Given request:
Please format the material below as a numbered list with blank lines omitted, and leave the pictures out of your answer.

Source records:

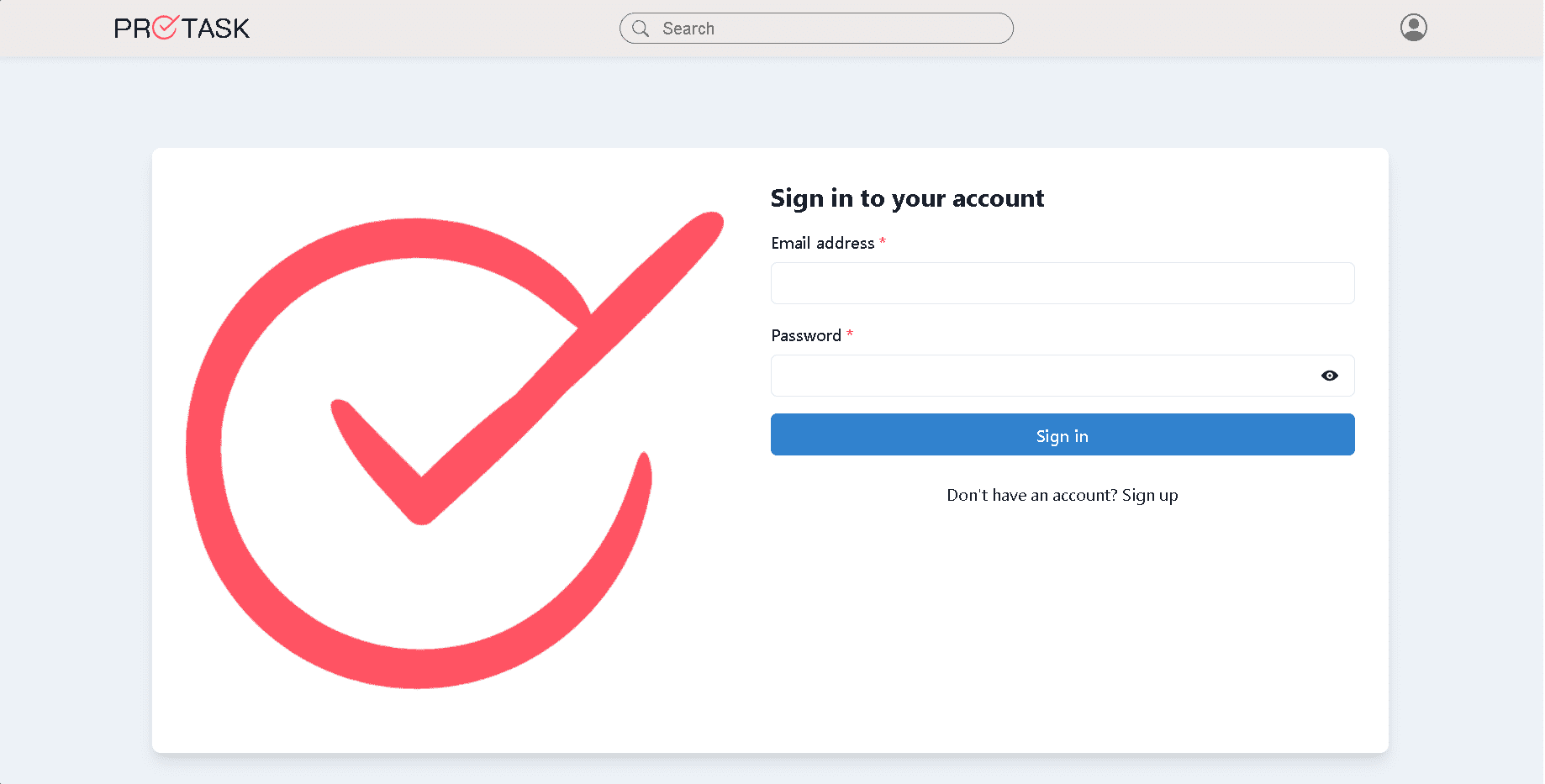The width and height of the screenshot is (1545, 784).
Task: Open the user profile avatar icon
Action: coord(1413,28)
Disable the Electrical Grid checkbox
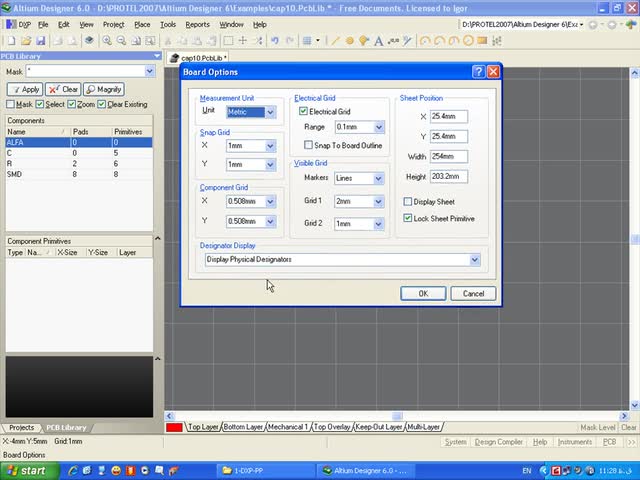The image size is (640, 480). 304,112
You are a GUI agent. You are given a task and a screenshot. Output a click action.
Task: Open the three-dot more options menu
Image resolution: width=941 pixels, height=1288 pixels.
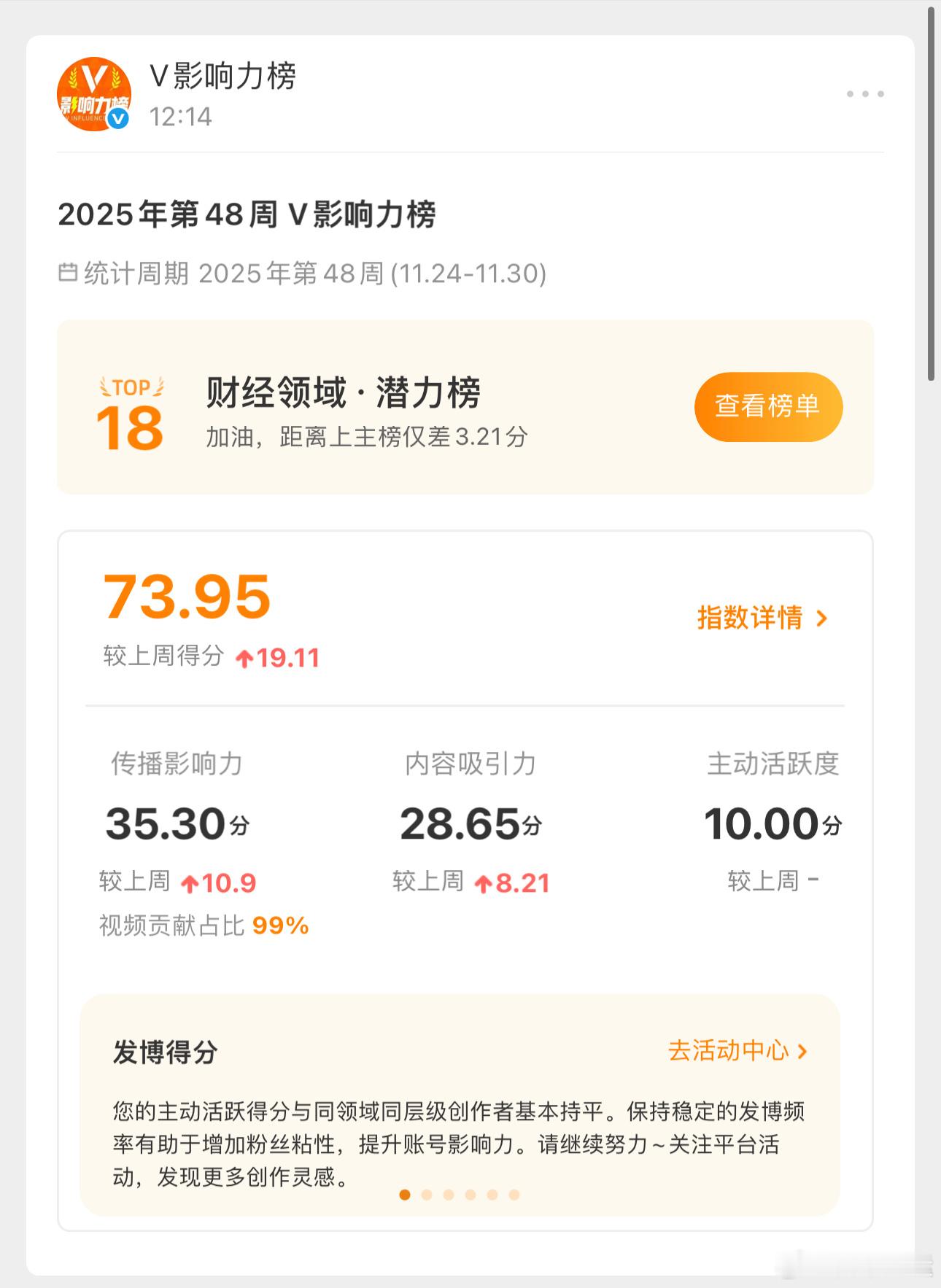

Correct result:
1. The width and height of the screenshot is (1545, 784).
2. Task: Open the user profile avatar icon
3. Action: coord(1413,28)
4. Disable the Electrical Grid checkbox
5. The image size is (640, 480). 304,112
6. You are a GUI agent. You are given a task and a screenshot. Output a click action.
7. Task: Open the three-dot more options menu
8. Image resolution: width=941 pixels, height=1288 pixels.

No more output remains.